Cela étant, ALSA peut faire du multiplexing logiciel et envoyer le mélange à la carte son. Dans mon installation d’Ubuntu 6.06 (Dapper), ça marche d’office. La preuve ? J’ai baptisé test35sec.wav un jingle de 35 secondes. J’ouvre deux terminaux et je lance dans les deux avec quelques secondes de décalage la commande aplay test35sec.wav. J’entends ma chanson deux fois en même temps en superposition. Sans ce service d’ALSA, la réponse à la deuxième commande devrait être que quelque chose est busy.

Ekiga et multiplexing

Dans la configuration d’Ekiga, si on laisse Nvidia Nforce2 comme périphériques d’entrée et de sortie, on obtient comme avec Skype le message que c’est occupé. Mais Ekiga qui supporte ALSA propose aussi default, une instance logicielle de pcm offerte par ALSA. Avec default, ça marche.

Interopérabilité SIP : Ekiga avec le service de Wengo

Le Wengophone 2 est maintenant disponible dans le dépôt Universe d’Ubuntu et ça fonctionne. (Ce qui suit est obsolète.) J’ai pu dépenser mes 10 € et j’en ai remis plusieurs fois depuis. (Wengo est parfois moins cher que Skype. J’utilise Skype surtout dans mon forfait vers les lignes fixes nationales.)

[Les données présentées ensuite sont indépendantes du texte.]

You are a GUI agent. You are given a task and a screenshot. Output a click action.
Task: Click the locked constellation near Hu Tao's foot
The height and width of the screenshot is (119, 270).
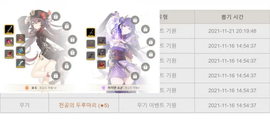56,76
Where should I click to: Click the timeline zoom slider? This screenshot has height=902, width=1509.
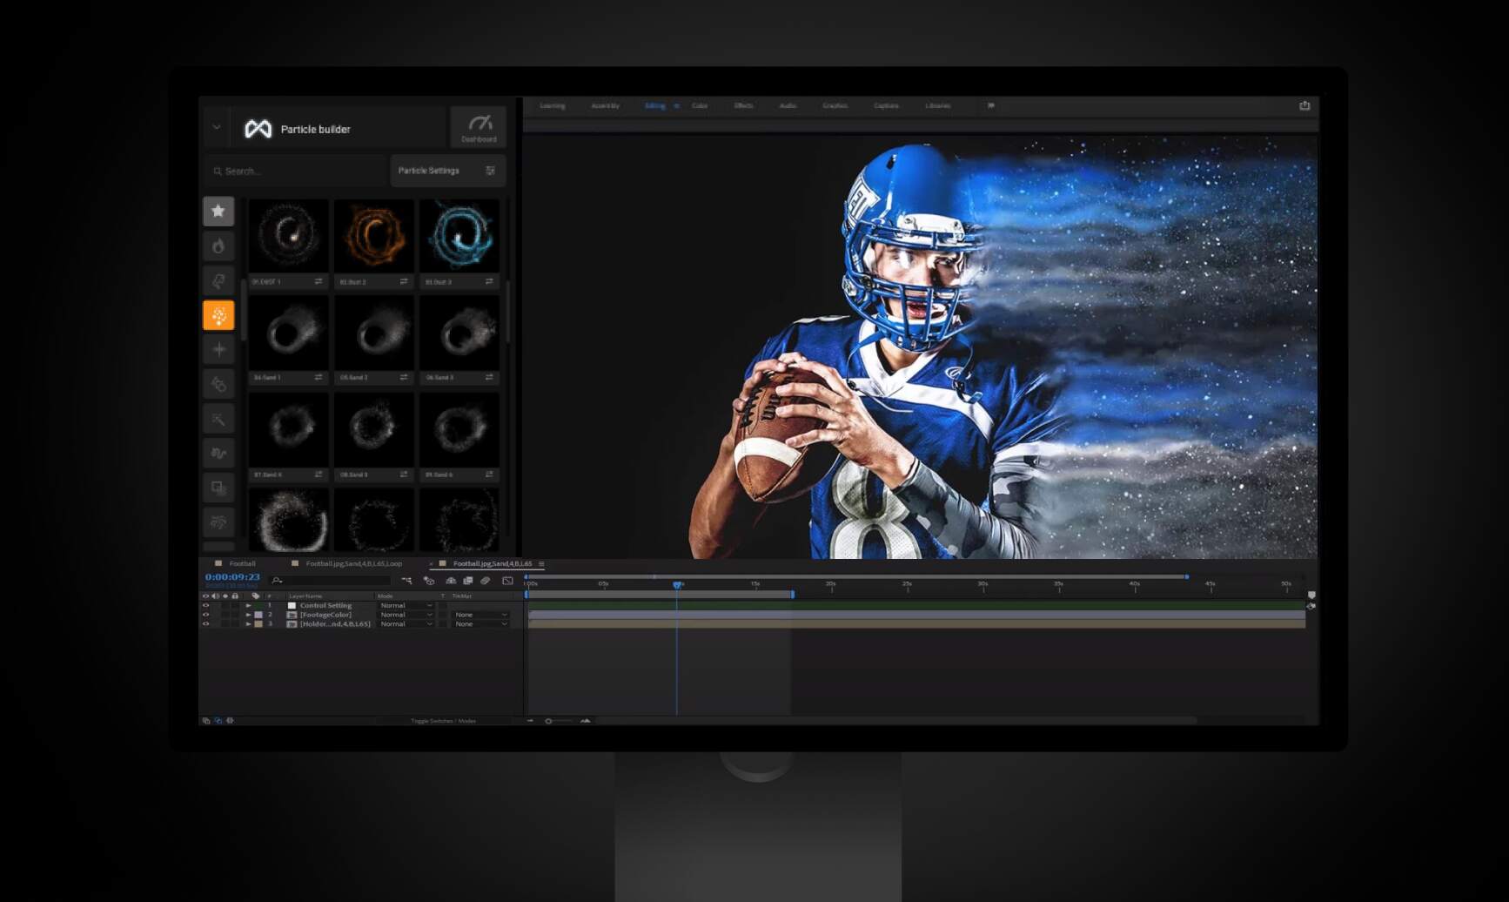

J’ai installé WengoPhone (0.99) et, plein d’illusions, j’ai payé 10 € au service de téléphonie de Wengo avant de m’apercevoir que le WengoPhone ne fonctionne pas. (Il se plaint d’être mal configuré et se plante avant que l’on puisse essayer quoi que ce soit pour y remédier.) Mais puisque SIP est un standard, ne puis-je pas téléphoner avec le logiciel Ekiga sur mon copmpte chez Wengo ?

J’ai réussi à récupérer mes codes d’utilisateur du service Wengo et à les inscrire dans Ekiga. Je démarre donc Ekiga avec deux comptes enregistrés : ekiga.net et voip.wengo.fr. Je peux faire un test d’écho (réussi) avec sip:500@ekiga.net, mais aussi tout aussi bien avec sip:333@voip.wengo.fr. Si j’appelle mon téléphone comme sip:0032473abcdef@ voip.wengo.fr, l’appel aboutit bien sur le téléphone, que je peux décrocher, mais il n’y a pas de communication. Ekiga (Wengo ?) continue à sonner. Cependant, quand je raccroche le téléphone, Ekiga affiche que le correpondant a raccroché. Je ne sais pas quand je pourrai utiliser mes 10 € ! Patience.

Configuration d’ALSA

Un jour (ancienne version d’Ubuntu ou même de Debian) je n’avais pas de son. En cherchant à repérer tous les fichiers d’aide, j’ai trouvé un readme sur alsa mentionnant l’utilitaire alsaconf. J’ai pris le risque de lancer alsaconf. J’ai eu des écrans lisibles et d’autres pas. J’ai répondu OK à tout et j’ai eu du son.

Il y a aussi un problème de permissions. Il y a un groupe du son (audio). Root en faisait partie mais pas, par défaut, les autres utilisateurs. Pour qu’ils puissent bénéficier d’ALSA, il faut qu’ils soient faits membres du groupe. Avec des installations récentes d’Ubuntu, tous les utilisateurs ont du son.